J'ai dîné l'autre soir avec la Princesse Hermine de Clermont-Tonnerre et avec mon ami Crébillon, fils de son père, nous nous demandions comment cette femme qui n'a rien appris, ou
s’est crue dans l'obligation de tout oublier, peut-elle parler sans
cesse ? C'est qu'elle n'a pas de fonds à épuiser. Quelques mots favoris,
quelques tours précieux, quelques exclamations, de fades sourires, de petits
airs fins, lui tiennent lieu de tout. Eh bien ! oui, elle disserte sans
raisonner, et voilà ce qui fait le sublime de sa personne.

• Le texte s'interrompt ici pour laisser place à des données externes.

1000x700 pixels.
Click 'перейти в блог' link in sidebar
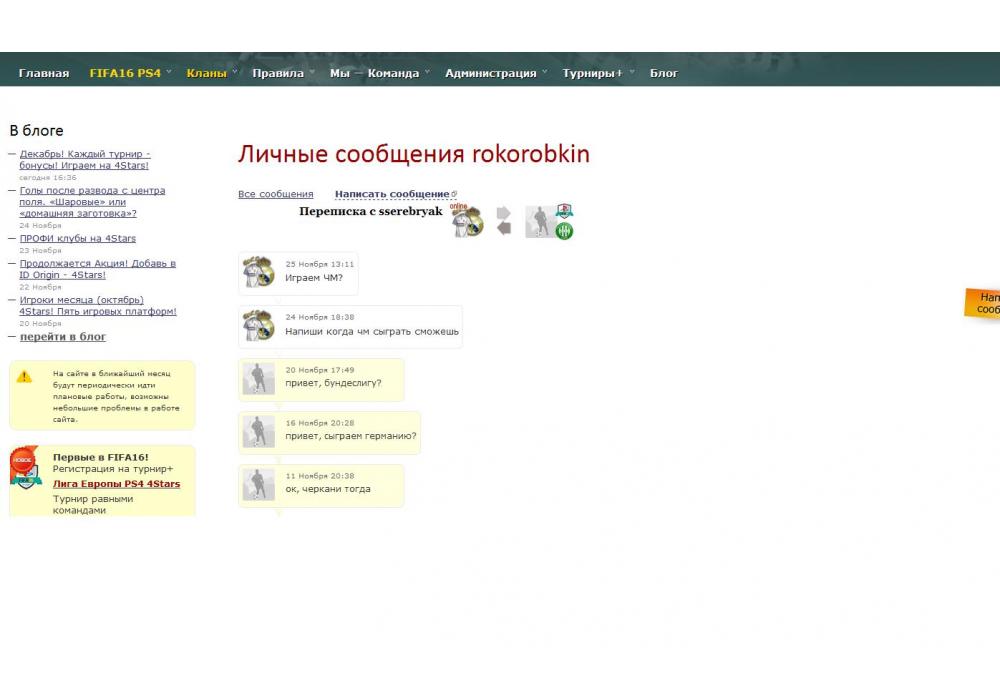click(x=63, y=337)
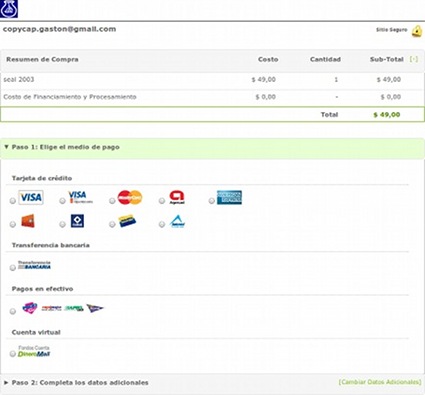Image resolution: width=425 pixels, height=395 pixels.
Task: Click the American Express card logo
Action: 229,197
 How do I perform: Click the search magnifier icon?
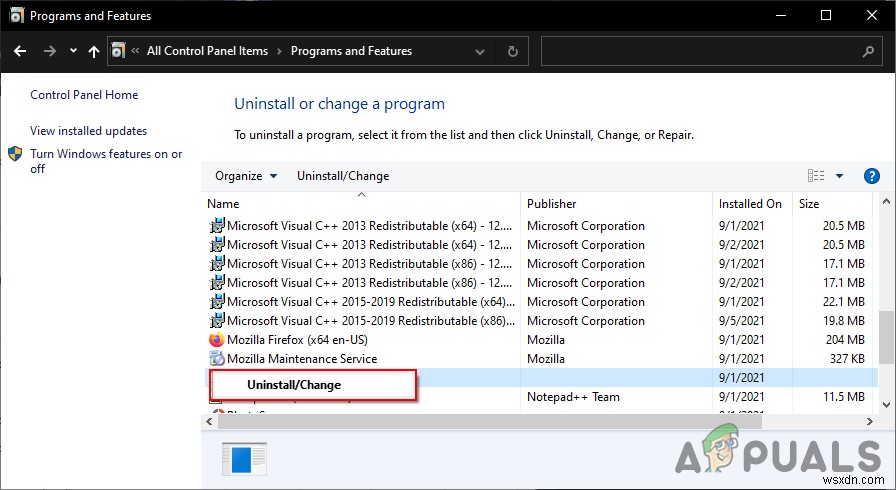(x=868, y=51)
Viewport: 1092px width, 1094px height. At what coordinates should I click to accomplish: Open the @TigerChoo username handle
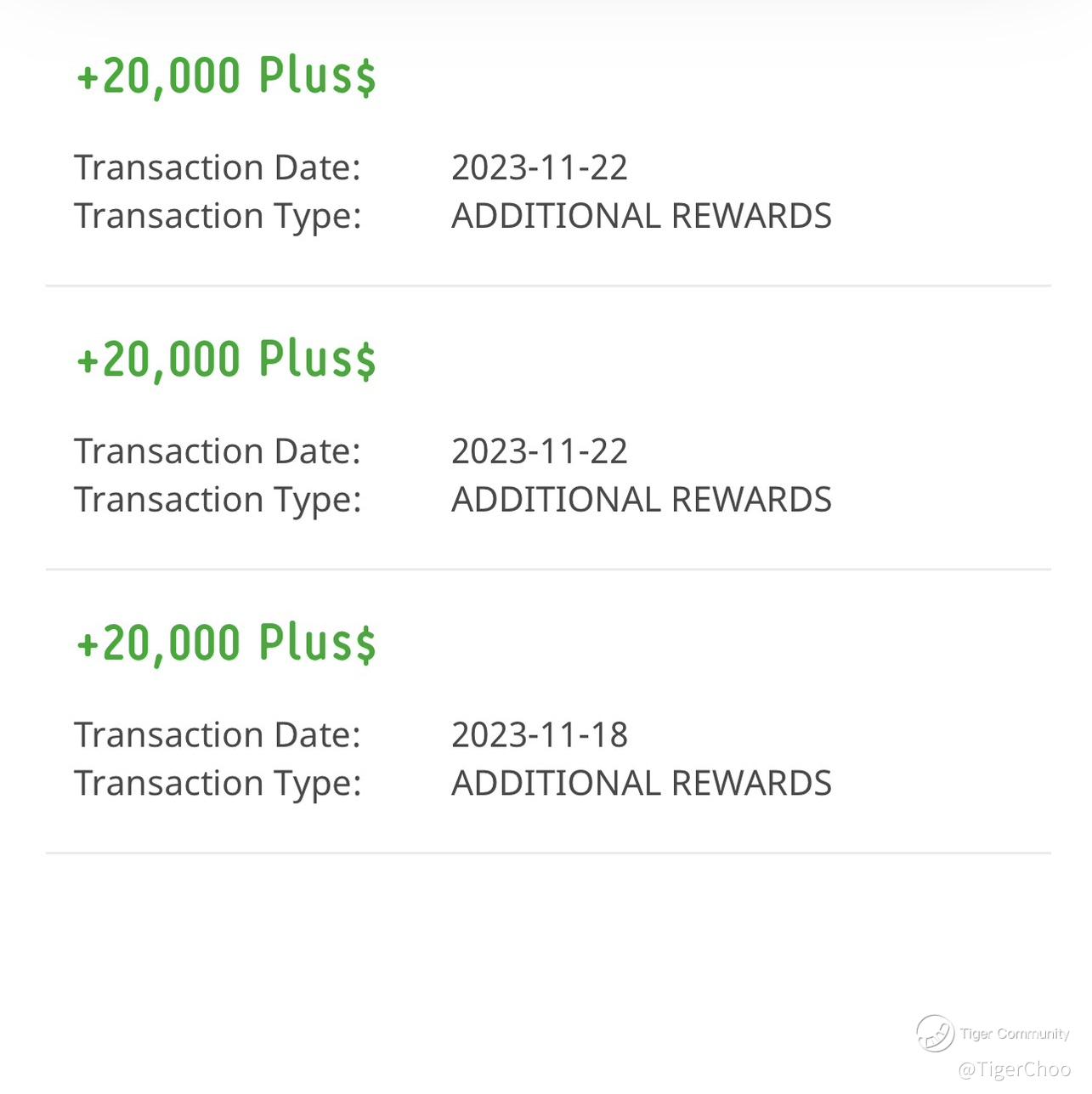click(x=1014, y=1068)
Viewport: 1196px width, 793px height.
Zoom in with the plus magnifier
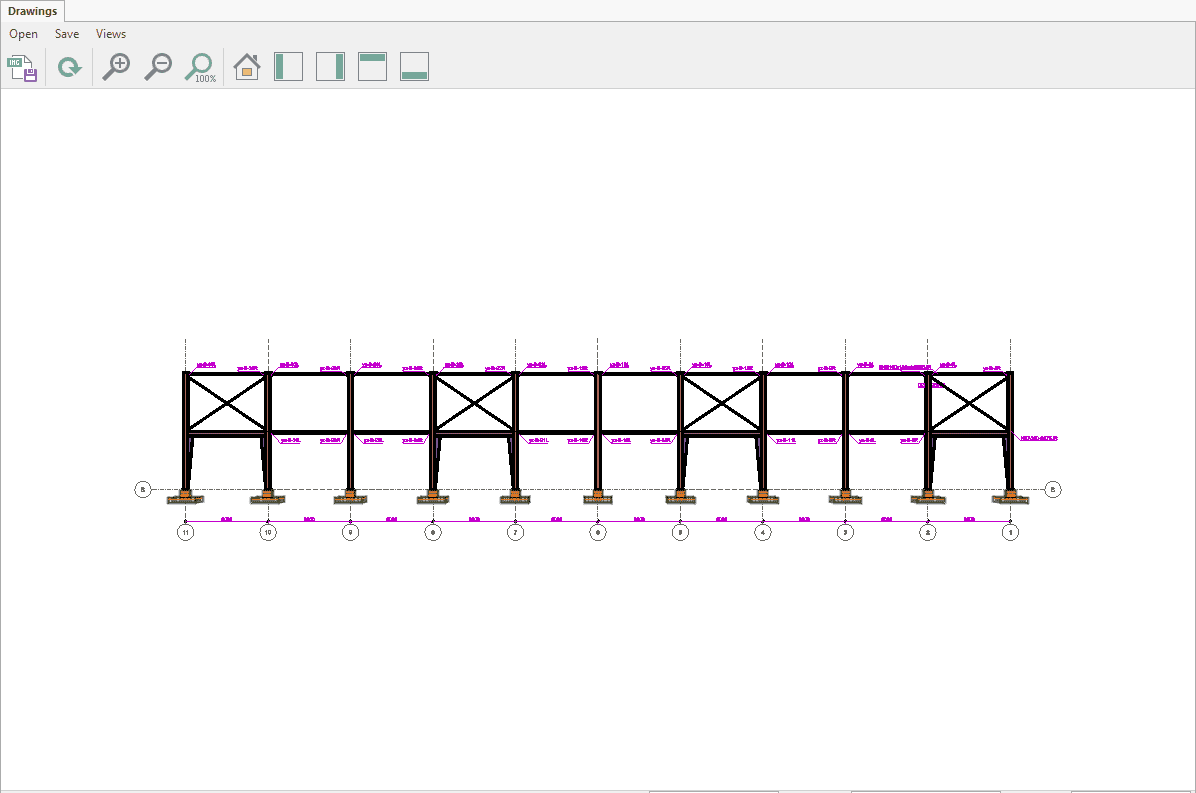click(117, 67)
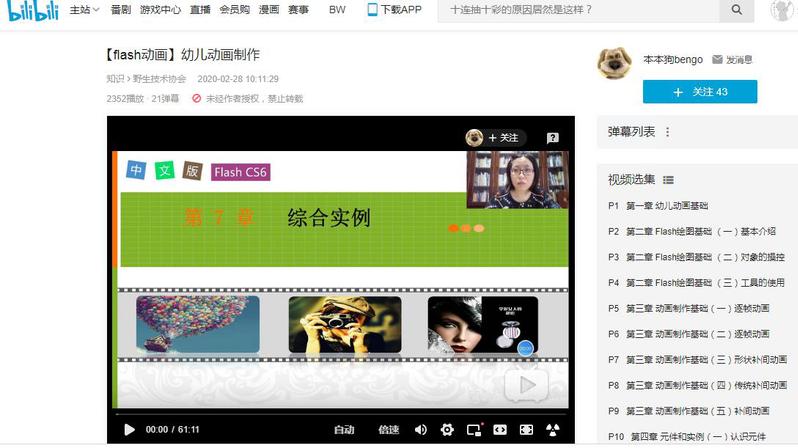Image resolution: width=798 pixels, height=448 pixels.
Task: Go to the 直播 section
Action: [x=200, y=10]
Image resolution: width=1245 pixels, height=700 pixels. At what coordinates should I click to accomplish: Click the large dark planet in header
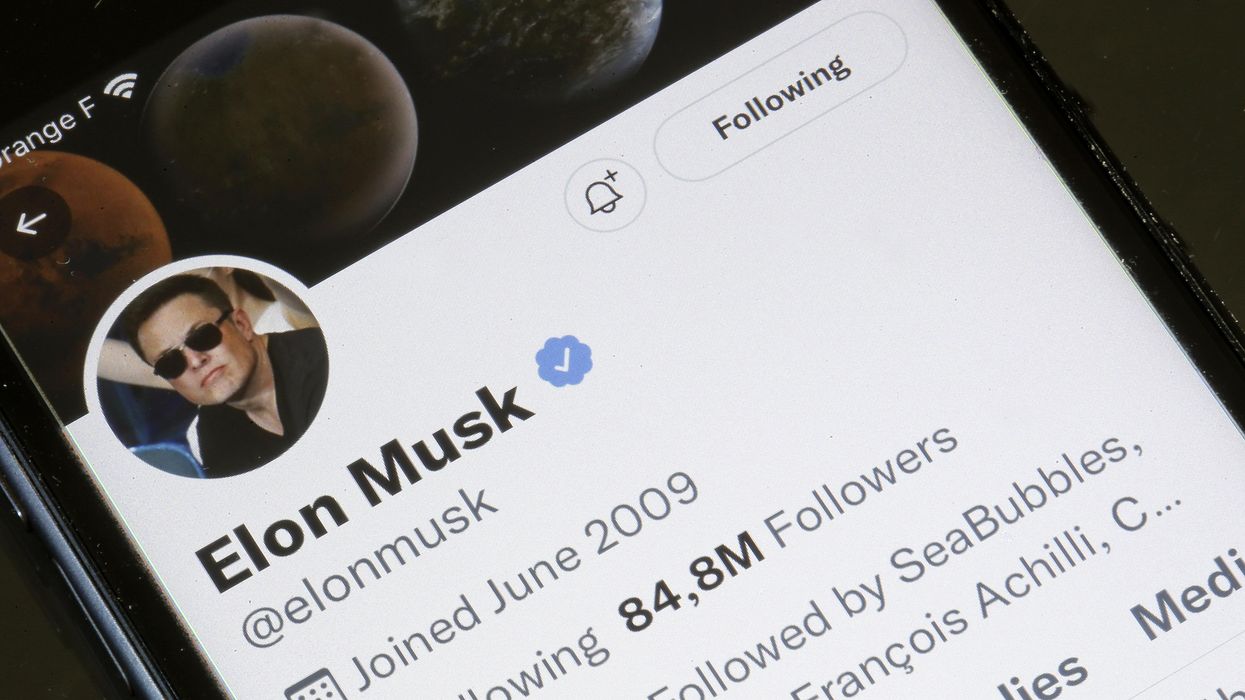tap(279, 123)
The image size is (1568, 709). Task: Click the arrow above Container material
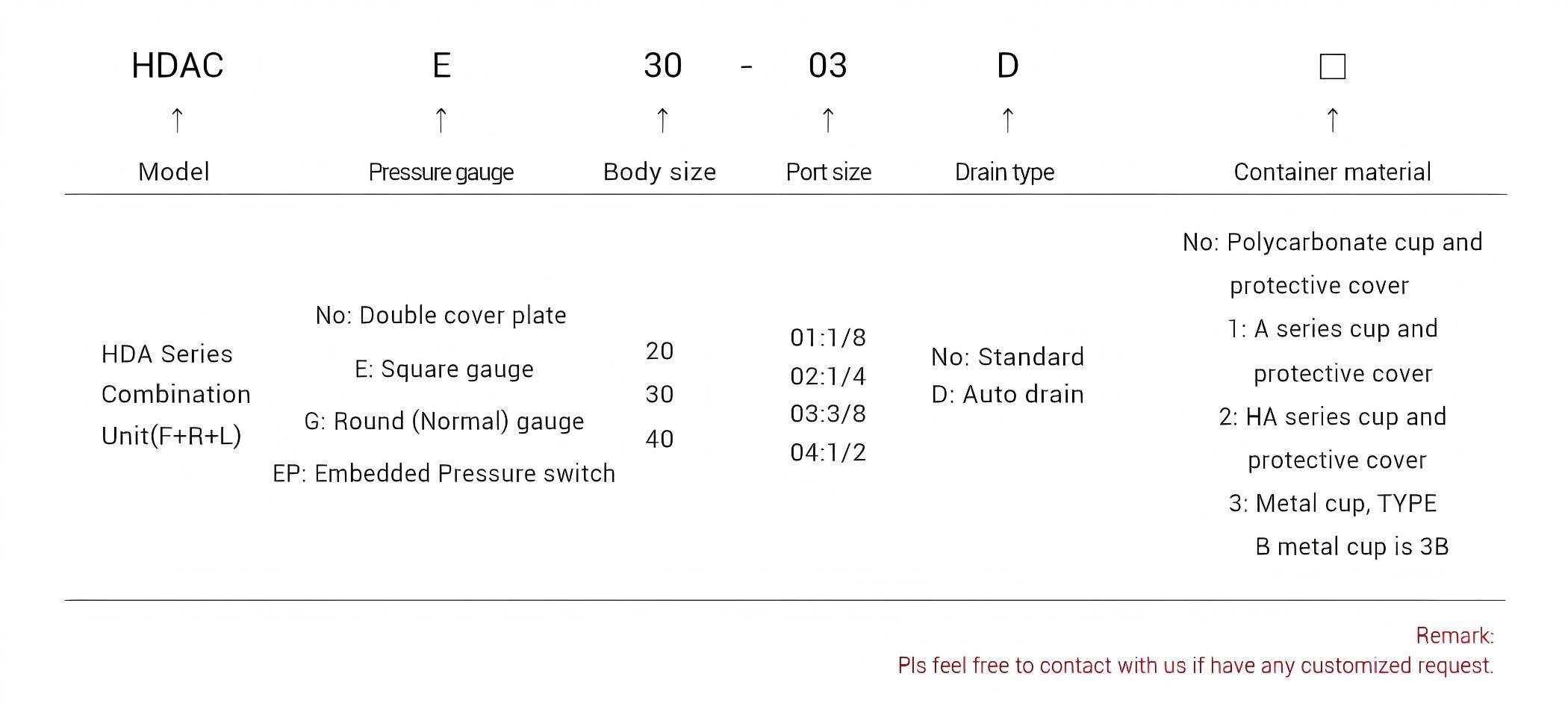pyautogui.click(x=1333, y=119)
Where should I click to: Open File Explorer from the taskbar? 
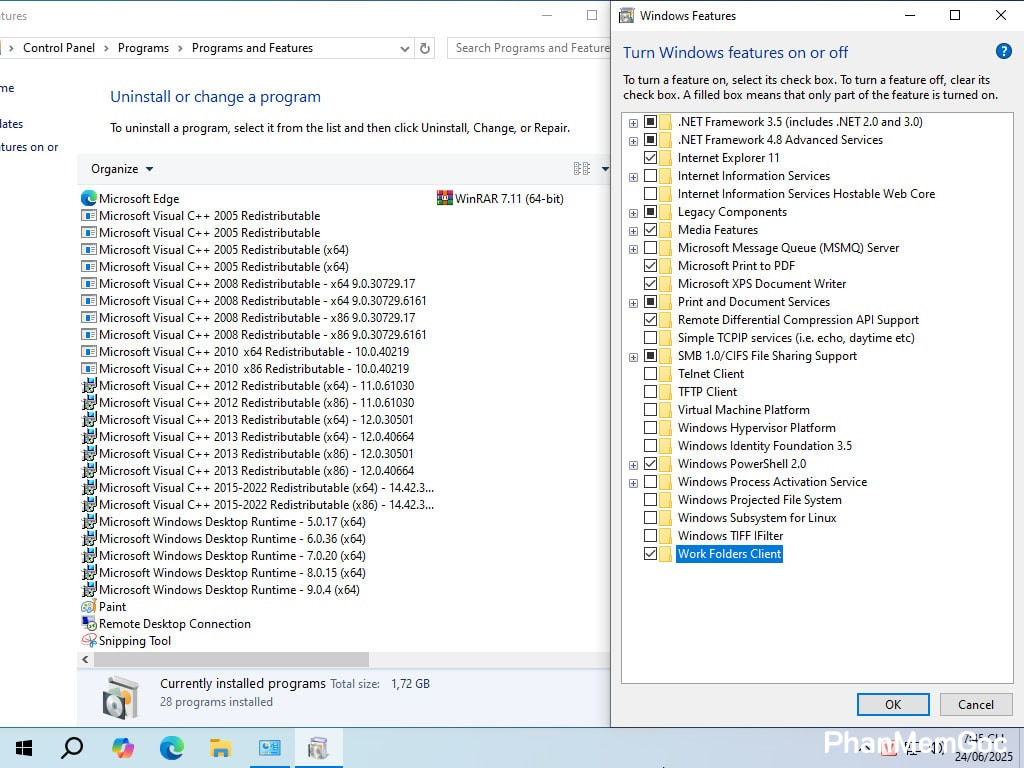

La princesse Hermine de Clermont -Tonnerre évite souvent de
dire des choses pensées. Elle laisse au vulgaire, et le soin de
penser, et la crainte de penser faux. Persuadée d'ailleurs que, plus l'esprit
est cultivé, moins il conserve de naturel, elle s’est volontairement bornée à
quelques idées frivoles, sur lesquelles elle voltige sans cesse ; ou, si par
hasard elle sait quelque chose, c'est d'une façon si superficielle, elle en
fait elle-même si peu de cas, qu'il serait impossible de lui donner des
ridicules là-dessus. Rien n'est plus indécent pour elle que de passer pour
savant.
Si elle a le bon ton de décider toujours, elle n'a point celui de justifier jamais sa décision. Ignorer tout, et croire
n'ignorer rien ; ne rien voir, quelque chose que ce puisse être, qu'elle ne
méprise ou ne loue à l'excès ; se croire également capable du sérieux et de la
plaisanterie ; ne craindre jamais d'être ridicule, et l'être sans cesse ; mettre
de la finesse dans ses tours et du puéril dans ses idées ; prononcer des
absurdités, les soutenir, les recommencer : voilà ce qui caractérise et qui fait la gloire de la
Princesse Hermine de Clermont-Tonnerre.